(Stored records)
┌──

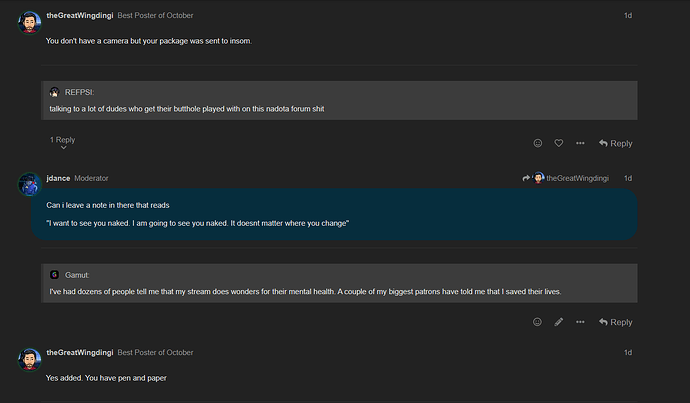The height and width of the screenshot is (403, 690).
Task: Edit jdance's post with the pencil icon
Action: [558, 322]
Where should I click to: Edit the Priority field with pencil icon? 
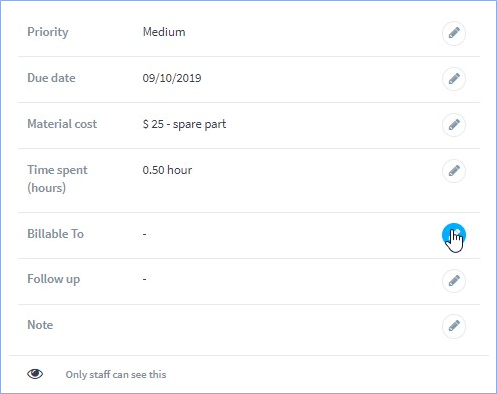click(454, 33)
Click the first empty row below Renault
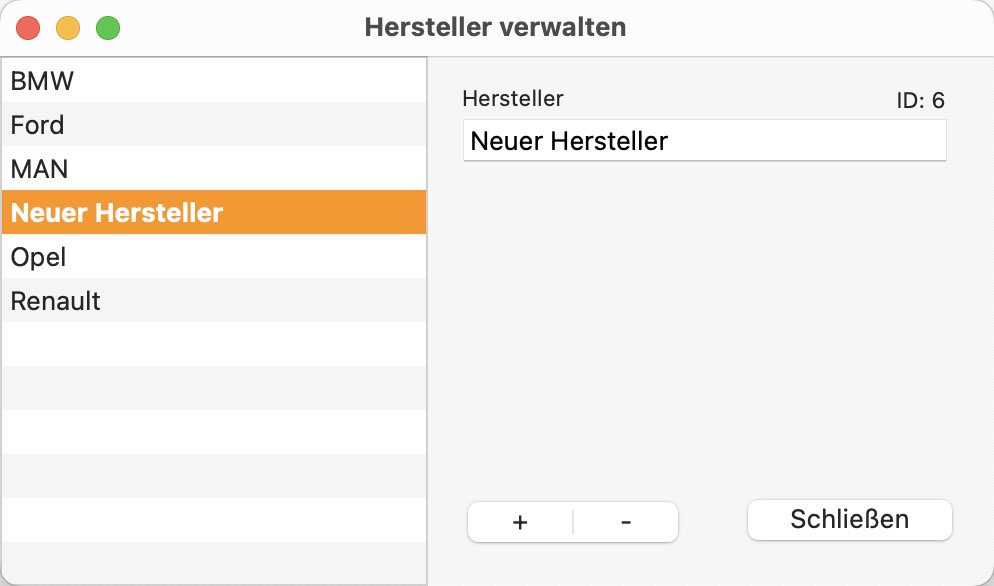 [x=214, y=344]
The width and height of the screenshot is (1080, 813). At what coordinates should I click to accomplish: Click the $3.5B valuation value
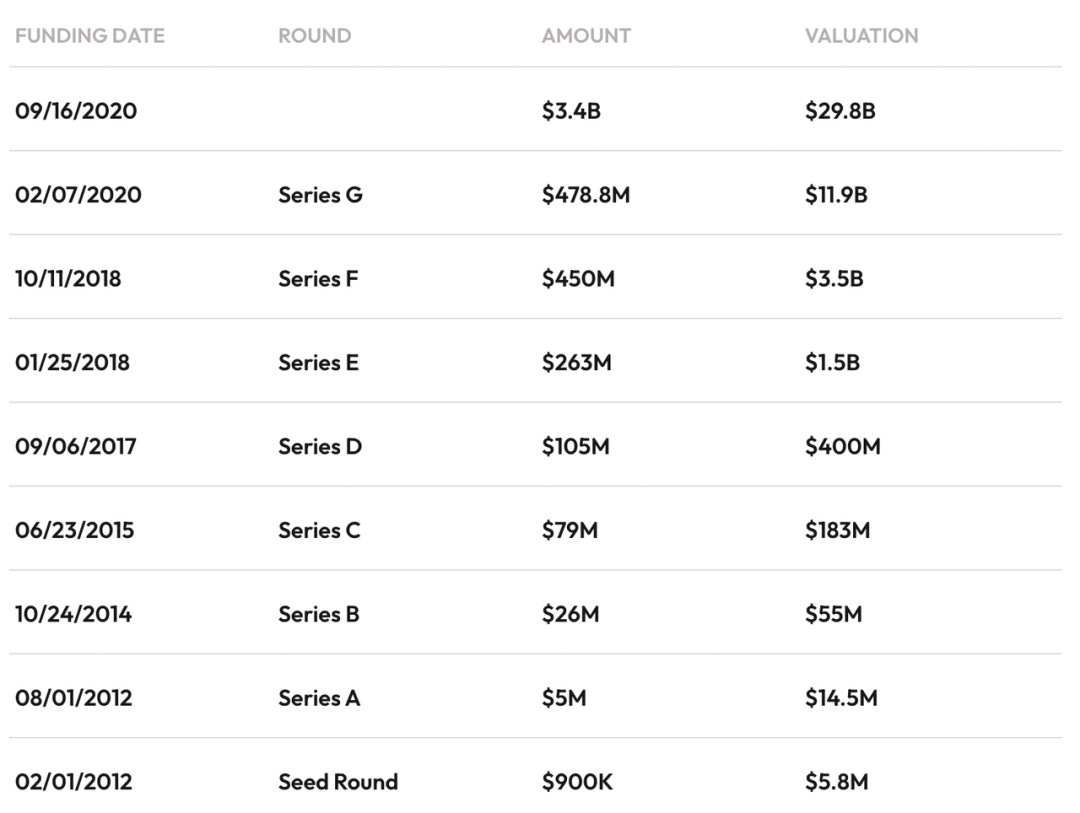click(x=834, y=279)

└──

▸ PROBLEM DETAILS: When you reach the line that contains "Click the first empty row below Renault", start reproducing, and continue word for word to the end of the records; skip all pictures.

▸ ANSWER SPACE:
Click the first empty row below Renault
 [x=214, y=344]
The width and height of the screenshot is (1080, 813). At what coordinates should I click to accomplish: Click the $3.5B valuation value
click(x=834, y=279)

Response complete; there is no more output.